◆ ENTRIES SHOWN:
- - -
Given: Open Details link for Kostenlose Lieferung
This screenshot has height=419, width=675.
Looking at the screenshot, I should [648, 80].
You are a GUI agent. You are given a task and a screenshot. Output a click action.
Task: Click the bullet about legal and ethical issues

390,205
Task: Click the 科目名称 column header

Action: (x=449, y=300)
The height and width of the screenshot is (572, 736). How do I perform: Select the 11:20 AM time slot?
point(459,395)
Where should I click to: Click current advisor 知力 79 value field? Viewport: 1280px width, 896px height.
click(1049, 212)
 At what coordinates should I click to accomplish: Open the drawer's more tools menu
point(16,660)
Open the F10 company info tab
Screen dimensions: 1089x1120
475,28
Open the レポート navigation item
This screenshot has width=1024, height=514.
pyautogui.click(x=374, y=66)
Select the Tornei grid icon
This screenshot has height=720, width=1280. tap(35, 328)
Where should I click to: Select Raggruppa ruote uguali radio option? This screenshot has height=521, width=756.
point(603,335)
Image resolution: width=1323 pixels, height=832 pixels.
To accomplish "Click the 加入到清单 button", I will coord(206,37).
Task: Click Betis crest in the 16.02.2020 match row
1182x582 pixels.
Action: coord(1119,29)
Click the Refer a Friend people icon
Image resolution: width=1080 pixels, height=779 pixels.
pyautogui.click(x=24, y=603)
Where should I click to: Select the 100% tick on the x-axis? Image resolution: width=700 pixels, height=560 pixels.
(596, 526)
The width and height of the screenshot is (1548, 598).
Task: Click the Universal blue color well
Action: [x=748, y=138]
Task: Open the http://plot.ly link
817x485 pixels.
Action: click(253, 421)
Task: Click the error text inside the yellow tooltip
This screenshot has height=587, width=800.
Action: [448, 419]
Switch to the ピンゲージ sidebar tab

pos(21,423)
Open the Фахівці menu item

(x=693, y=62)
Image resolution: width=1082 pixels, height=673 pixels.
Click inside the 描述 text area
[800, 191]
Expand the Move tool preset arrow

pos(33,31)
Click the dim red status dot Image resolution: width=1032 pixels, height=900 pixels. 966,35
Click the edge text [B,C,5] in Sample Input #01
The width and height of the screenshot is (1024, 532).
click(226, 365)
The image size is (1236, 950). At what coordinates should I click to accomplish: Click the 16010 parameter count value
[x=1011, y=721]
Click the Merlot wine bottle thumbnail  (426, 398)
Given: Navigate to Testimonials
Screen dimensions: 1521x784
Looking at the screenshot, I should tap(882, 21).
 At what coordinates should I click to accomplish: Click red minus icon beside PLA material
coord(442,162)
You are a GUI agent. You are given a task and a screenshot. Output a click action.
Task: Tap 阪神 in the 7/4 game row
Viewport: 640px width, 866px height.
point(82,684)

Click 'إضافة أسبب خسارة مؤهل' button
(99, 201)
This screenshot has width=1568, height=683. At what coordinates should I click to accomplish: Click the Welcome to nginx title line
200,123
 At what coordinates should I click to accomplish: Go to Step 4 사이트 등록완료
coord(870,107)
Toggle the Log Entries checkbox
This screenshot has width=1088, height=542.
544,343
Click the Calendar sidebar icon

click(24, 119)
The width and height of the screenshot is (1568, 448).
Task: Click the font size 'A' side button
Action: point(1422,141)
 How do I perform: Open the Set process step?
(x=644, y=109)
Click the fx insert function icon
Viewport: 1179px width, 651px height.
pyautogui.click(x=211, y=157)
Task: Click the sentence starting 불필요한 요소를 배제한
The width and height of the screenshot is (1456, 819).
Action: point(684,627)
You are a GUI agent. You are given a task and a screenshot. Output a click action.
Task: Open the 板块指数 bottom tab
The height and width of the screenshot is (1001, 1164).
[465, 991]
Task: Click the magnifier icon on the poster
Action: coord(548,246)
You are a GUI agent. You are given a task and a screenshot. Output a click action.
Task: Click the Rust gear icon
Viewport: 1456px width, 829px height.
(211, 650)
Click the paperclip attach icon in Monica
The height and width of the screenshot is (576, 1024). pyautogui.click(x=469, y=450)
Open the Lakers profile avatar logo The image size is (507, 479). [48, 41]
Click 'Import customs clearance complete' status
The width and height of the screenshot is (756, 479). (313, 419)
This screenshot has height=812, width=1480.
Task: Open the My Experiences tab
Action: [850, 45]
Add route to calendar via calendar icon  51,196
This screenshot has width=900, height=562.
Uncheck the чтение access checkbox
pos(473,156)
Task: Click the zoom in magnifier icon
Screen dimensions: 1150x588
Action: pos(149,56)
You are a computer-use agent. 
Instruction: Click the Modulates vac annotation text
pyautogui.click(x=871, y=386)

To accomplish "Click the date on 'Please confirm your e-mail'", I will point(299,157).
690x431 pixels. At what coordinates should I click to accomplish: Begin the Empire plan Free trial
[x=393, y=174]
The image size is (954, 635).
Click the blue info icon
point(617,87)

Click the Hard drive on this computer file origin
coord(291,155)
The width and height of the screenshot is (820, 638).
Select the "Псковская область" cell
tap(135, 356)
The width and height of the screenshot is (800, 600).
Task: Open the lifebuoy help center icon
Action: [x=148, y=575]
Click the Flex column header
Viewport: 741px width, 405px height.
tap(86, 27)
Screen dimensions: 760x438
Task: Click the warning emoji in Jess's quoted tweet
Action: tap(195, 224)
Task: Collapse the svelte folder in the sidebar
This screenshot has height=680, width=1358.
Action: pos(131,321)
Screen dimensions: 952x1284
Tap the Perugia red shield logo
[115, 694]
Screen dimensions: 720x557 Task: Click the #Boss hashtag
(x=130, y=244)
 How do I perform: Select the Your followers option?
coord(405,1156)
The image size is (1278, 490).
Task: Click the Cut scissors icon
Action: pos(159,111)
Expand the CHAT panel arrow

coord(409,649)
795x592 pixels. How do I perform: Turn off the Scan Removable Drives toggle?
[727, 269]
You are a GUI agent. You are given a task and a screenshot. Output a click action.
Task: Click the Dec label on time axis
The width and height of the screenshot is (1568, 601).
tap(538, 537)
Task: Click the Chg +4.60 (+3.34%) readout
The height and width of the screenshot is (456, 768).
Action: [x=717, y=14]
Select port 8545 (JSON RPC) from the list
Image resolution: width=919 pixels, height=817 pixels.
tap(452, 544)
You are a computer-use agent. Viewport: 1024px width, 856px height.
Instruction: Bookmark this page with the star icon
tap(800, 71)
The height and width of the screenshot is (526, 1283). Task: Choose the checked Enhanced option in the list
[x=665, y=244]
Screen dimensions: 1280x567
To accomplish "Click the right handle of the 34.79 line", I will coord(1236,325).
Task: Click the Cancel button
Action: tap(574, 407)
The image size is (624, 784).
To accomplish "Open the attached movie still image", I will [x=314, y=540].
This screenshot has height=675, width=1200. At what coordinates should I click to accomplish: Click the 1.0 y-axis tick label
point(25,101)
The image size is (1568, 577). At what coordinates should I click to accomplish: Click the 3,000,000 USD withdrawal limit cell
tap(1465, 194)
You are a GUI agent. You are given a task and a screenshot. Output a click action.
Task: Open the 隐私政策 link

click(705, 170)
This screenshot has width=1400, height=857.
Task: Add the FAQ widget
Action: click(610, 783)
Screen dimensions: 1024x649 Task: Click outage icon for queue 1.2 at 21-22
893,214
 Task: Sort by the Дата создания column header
- - -
Word for word, give back the data shown above.

◆ EXERCISE ANSWER:
Given: Open Details link for Kostenlose Lieferung
This screenshot has height=419, width=675.
Looking at the screenshot, I should [648, 80].
You are a GUI agent. You are given a task and a screenshot. Output a click action.
Task: Click the bullet about legal and ethical issues

390,205
Task: Click the 科目名称 column header

Action: (x=449, y=300)
The height and width of the screenshot is (572, 736). How do I perform: Select the 11:20 AM time slot?
point(459,395)
Where should I click to: Click current advisor 知力 79 value field? Viewport: 1280px width, 896px height.
click(1049, 212)
 At what coordinates should I click to accomplish: Open the drawer's more tools menu
point(16,660)
Open the F10 company info tab
Screen dimensions: 1089x1120
475,28
Open the レポート navigation item
This screenshot has width=1024, height=514.
pyautogui.click(x=374, y=66)
Select the Tornei grid icon
This screenshot has height=720, width=1280. tap(35, 328)
Where should I click to: Select Raggruppa ruote uguali radio option? This screenshot has height=521, width=756.
point(603,335)
Image resolution: width=1323 pixels, height=832 pixels.
To accomplish "Click the 加入到清单 button", I will coord(206,37).
Task: Click Betis crest in the 16.02.2020 match row
1182x582 pixels.
Action: coord(1119,29)
Click the Refer a Friend people icon
Image resolution: width=1080 pixels, height=779 pixels.
pyautogui.click(x=24, y=603)
Where should I click to: Select the 100% tick on the x-axis? Image resolution: width=700 pixels, height=560 pixels.
(596, 526)
The width and height of the screenshot is (1548, 598).
Task: Click the Universal blue color well
Action: [x=748, y=138]
Task: Open the http://plot.ly link
817x485 pixels.
Action: click(253, 421)
Task: Click the error text inside the yellow tooltip
This screenshot has height=587, width=800.
Action: [448, 419]
Switch to the ピンゲージ sidebar tab

pos(21,423)
Open the Фахівці menu item

(x=693, y=62)
Image resolution: width=1082 pixels, height=673 pixels.
Click inside the 描述 text area
[800, 191]
Expand the Move tool preset arrow

pos(33,31)
Click the dim red status dot Image resolution: width=1032 pixels, height=900 pixels. 966,35
Click the edge text [B,C,5] in Sample Input #01
The width and height of the screenshot is (1024, 532).
click(226, 365)
The image size is (1236, 950). At what coordinates should I click to accomplish: Click the 16010 parameter count value
[x=1011, y=721]
Click the Merlot wine bottle thumbnail  (426, 398)
Given: Navigate to Testimonials
Screen dimensions: 1521x784
Looking at the screenshot, I should tap(882, 21).
 At what coordinates should I click to accomplish: Click red minus icon beside PLA material
coord(442,162)
You are a GUI agent. You are given a task and a screenshot. Output a click action.
Task: Tap 阪神 in the 7/4 game row
Viewport: 640px width, 866px height.
point(82,684)

Click 'إضافة أسبب خسارة مؤهل' button
(99, 201)
This screenshot has width=1568, height=683. At what coordinates should I click to accomplish: Click the Welcome to nginx title line
200,123
 At what coordinates should I click to accomplish: Go to Step 4 사이트 등록완료
coord(870,107)
Toggle the Log Entries checkbox
This screenshot has width=1088, height=542.
544,343
Click the Calendar sidebar icon

click(24, 119)
The width and height of the screenshot is (1568, 448).
Task: Click the font size 'A' side button
Action: point(1422,141)
 How do I perform: Open the Set process step?
(x=644, y=109)
Click the fx insert function icon
Viewport: 1179px width, 651px height.
pyautogui.click(x=211, y=157)
Task: Click the sentence starting 불필요한 요소를 배제한
The width and height of the screenshot is (1456, 819).
Action: point(684,627)
You are a GUI agent. You are given a task and a screenshot. Output a click action.
Task: Open the 板块指数 bottom tab
The height and width of the screenshot is (1001, 1164).
[465, 991]
Task: Click the magnifier icon on the poster
Action: coord(548,246)
You are a GUI agent. You are given a task and a screenshot. Output a click action.
Task: Click the Rust gear icon
Viewport: 1456px width, 829px height.
(211, 650)
Click the paperclip attach icon in Monica
The height and width of the screenshot is (576, 1024). pyautogui.click(x=469, y=450)
Open the Lakers profile avatar logo The image size is (507, 479). [48, 41]
Click 'Import customs clearance complete' status
The width and height of the screenshot is (756, 479). (313, 419)
This screenshot has height=812, width=1480.
Task: Open the My Experiences tab
Action: [850, 45]
Add route to calendar via calendar icon  51,196
This screenshot has width=900, height=562.
Uncheck the чтение access checkbox
pos(473,156)
Task: Click the zoom in magnifier icon
Screen dimensions: 1150x588
Action: pos(149,56)
You are a computer-use agent. 
Instruction: Click the Modulates vac annotation text
pyautogui.click(x=871, y=386)

To accomplish "Click the date on 'Please confirm your e-mail'", I will point(299,157).
690x431 pixels. At what coordinates should I click to accomplish: Begin the Empire plan Free trial
[x=393, y=174]
The image size is (954, 635).
Click the blue info icon
point(617,87)

Click the Hard drive on this computer file origin
coord(291,155)
The width and height of the screenshot is (820, 638).
Select the "Псковская область" cell
tap(135, 356)
The width and height of the screenshot is (800, 600).
Task: Open the lifebuoy help center icon
Action: [x=148, y=575]
Click the Flex column header
Viewport: 741px width, 405px height.
tap(86, 27)
Screen dimensions: 760x438
Task: Click the warning emoji in Jess's quoted tweet
Action: tap(195, 224)
Task: Collapse the svelte folder in the sidebar
This screenshot has height=680, width=1358.
Action: pos(131,321)
Screen dimensions: 952x1284
Tap the Perugia red shield logo
[115, 694]
Screen dimensions: 720x557 Task: Click the #Boss hashtag
(x=130, y=244)
 How do I perform: Select the Your followers option?
coord(405,1156)
The image size is (1278, 490).
Task: Click the Cut scissors icon
Action: pos(159,111)
Expand the CHAT panel arrow

coord(409,649)
795x592 pixels. How do I perform: Turn off the Scan Removable Drives toggle?
[727, 269]
You are a GUI agent. You are given a task and a screenshot. Output a click action.
Task: Click the Dec label on time axis
The width and height of the screenshot is (1568, 601).
tap(538, 537)
Task: Click the Chg +4.60 (+3.34%) readout
The height and width of the screenshot is (456, 768).
Action: [x=717, y=14]
Select port 8545 (JSON RPC) from the list
Image resolution: width=919 pixels, height=817 pixels.
tap(452, 544)
You are a computer-use agent. Viewport: 1024px width, 856px height.
Instruction: Bookmark this page with the star icon
tap(800, 71)
The height and width of the screenshot is (526, 1283). Task: Choose the checked Enhanced option in the list
[x=665, y=244]
Screen dimensions: 1280x567
To accomplish "Click the right handle of the 34.79 line", I will coord(1236,325).
Task: Click the Cancel button
Action: tap(574, 407)
The image size is (624, 784).
To accomplish "Open the attached movie still image", I will [x=314, y=540].
This screenshot has height=675, width=1200. At what coordinates should I click to accomplish: Click the 1.0 y-axis tick label
point(25,101)
The image size is (1568, 577). At what coordinates should I click to accomplish: Click the 3,000,000 USD withdrawal limit cell
tap(1465, 194)
You are a GUI agent. You are given a task and a screenshot. Output a click action.
Task: Open the 隐私政策 link

click(705, 170)
This screenshot has width=1400, height=857.
Task: Add the FAQ widget
Action: click(610, 783)
Screen dimensions: 1024x649 Task: Click outage icon for queue 1.2 at 21-22
893,214
 Task: Sort by the Дата создания column header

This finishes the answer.